I should also mention the LogicalSolverTester, which solves a MagicTour
(.mt) file containing multiple (upto 9999) puzzles, just to see how quickly we
can do it, and optionally (with Log.MODE=VERBOSE_5_MODE) what hints apply to
each puzzle, which is how I find test-case puzzles.
- All timings are on an ~2900 Mhz intel i7 notebook solving top1465.d5.mt.
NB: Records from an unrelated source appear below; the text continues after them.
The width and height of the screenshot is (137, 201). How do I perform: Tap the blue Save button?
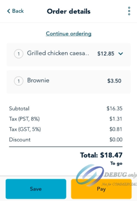[x=36, y=189]
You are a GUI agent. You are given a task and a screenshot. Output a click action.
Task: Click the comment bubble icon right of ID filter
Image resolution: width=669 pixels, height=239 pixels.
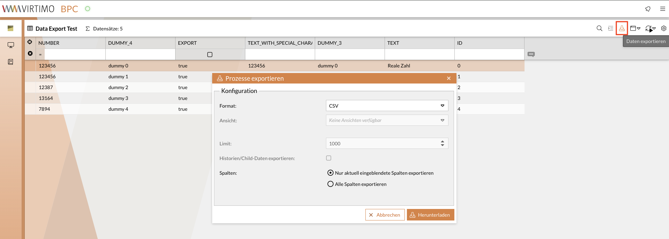coord(531,54)
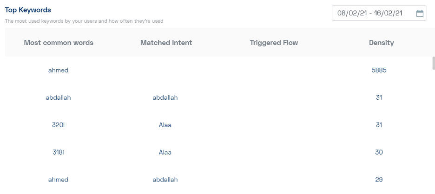Select the Triggered Flow column header
435x194 pixels.
274,42

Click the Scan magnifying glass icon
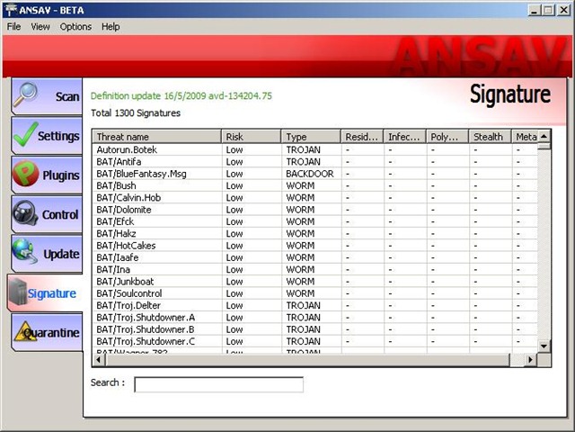[29, 95]
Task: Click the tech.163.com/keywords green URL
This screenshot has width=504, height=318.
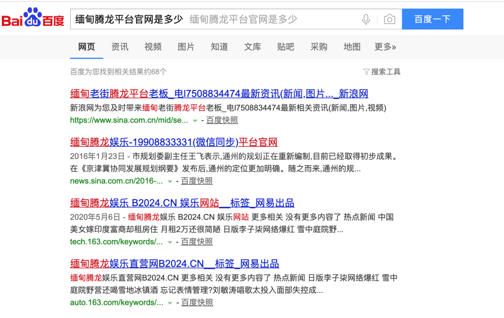Action: (116, 242)
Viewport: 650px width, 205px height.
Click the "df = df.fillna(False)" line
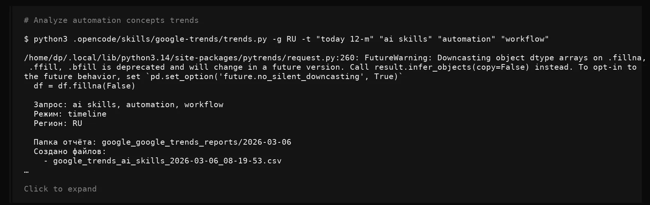pyautogui.click(x=85, y=86)
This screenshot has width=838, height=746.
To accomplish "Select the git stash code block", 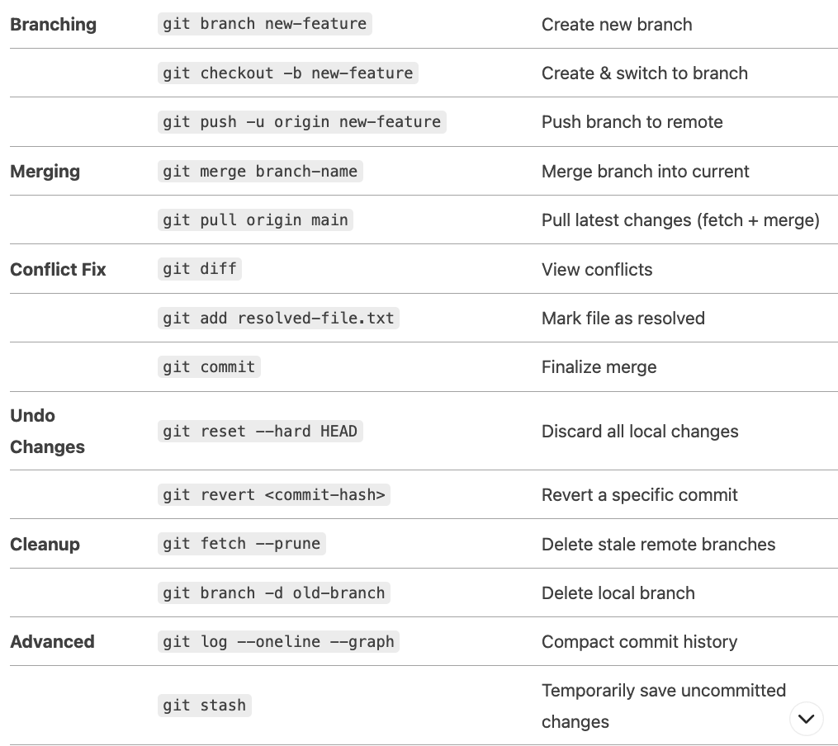I will (204, 706).
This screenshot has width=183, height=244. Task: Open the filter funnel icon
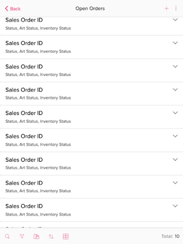click(x=22, y=236)
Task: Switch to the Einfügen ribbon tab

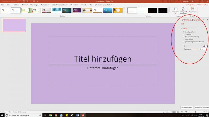Action: (x=16, y=5)
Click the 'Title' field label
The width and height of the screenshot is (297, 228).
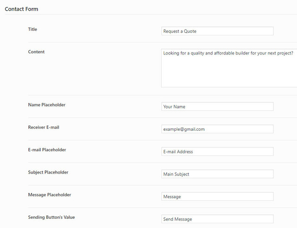coord(32,29)
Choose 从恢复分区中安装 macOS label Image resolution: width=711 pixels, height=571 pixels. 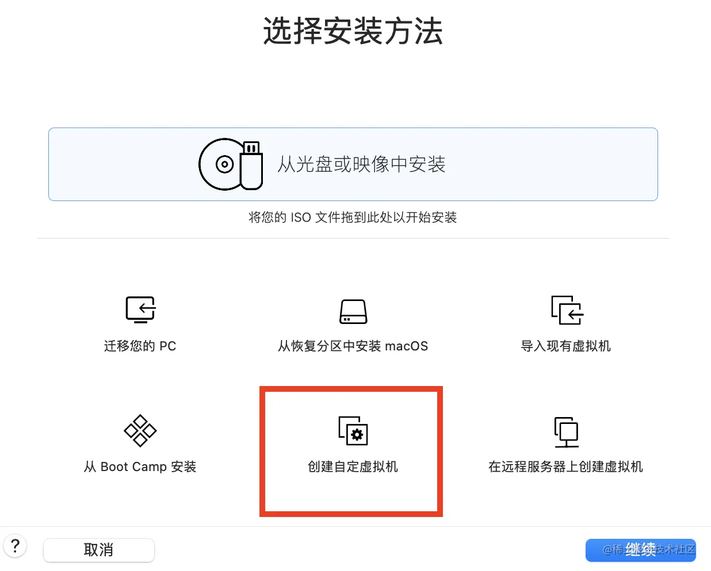pyautogui.click(x=353, y=346)
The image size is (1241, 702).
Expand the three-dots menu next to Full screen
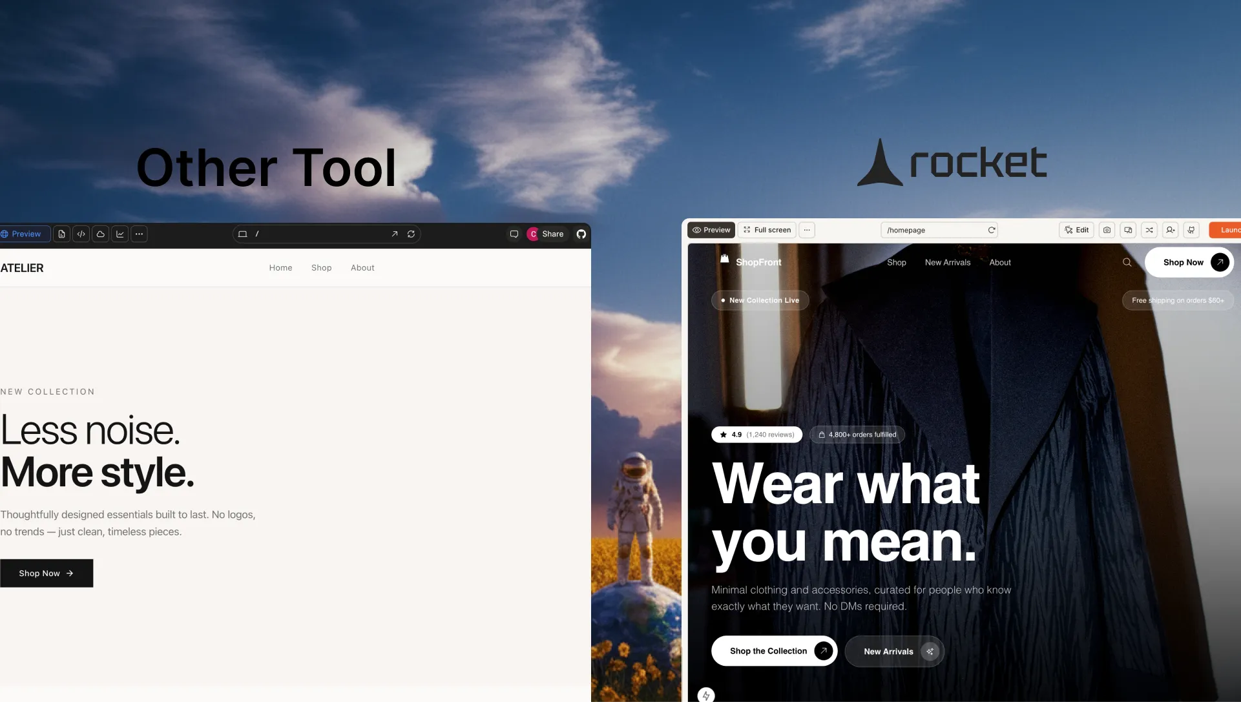tap(807, 230)
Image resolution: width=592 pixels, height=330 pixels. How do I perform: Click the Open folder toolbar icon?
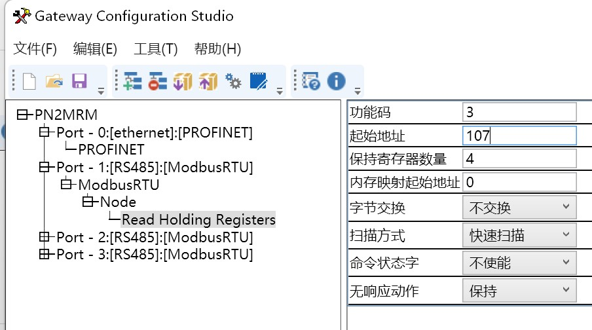[x=54, y=81]
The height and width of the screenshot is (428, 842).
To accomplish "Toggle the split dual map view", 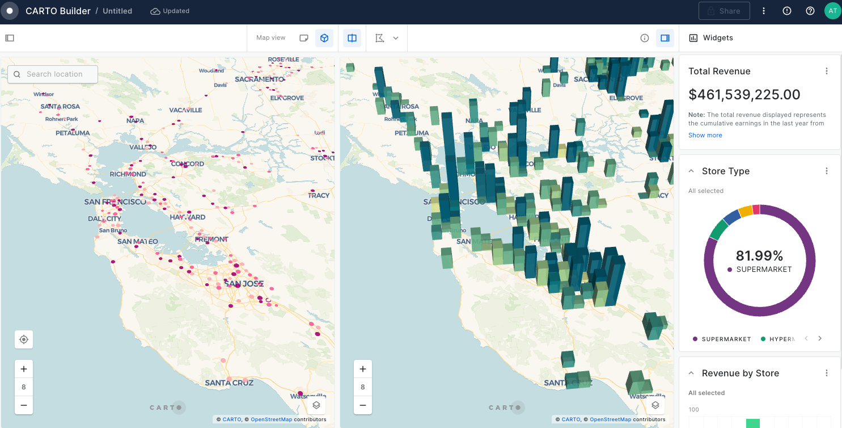I will coord(352,38).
- As a baseline, the original Juillerat implementation took 22 minutes.
- In accuracy (default) mode, with all hinters enabled mine took 58 minutes.
- So Sudoku Explainer has a bit of an exclusion alignment problem: so we
disable Direct*, Hidden Quad, Naked Pent, Hidden Pent, and A4+E; to
bring it back to "the original hinters" and it takes 1:33, which is "fast
enough", IMHO.
Try the RecursiveSolverTester if what you're really after is solving
Sudoku puzzles quickly. It's Knuth's (IIRC) recursive algorithm, plus the Four
Quick Foxes, plus my Cell.set(AUTOSOLVE). It did top1465.d5.mt in about a
second, which is tantamount to FTL, IMHO. All I did was tune it up a bit.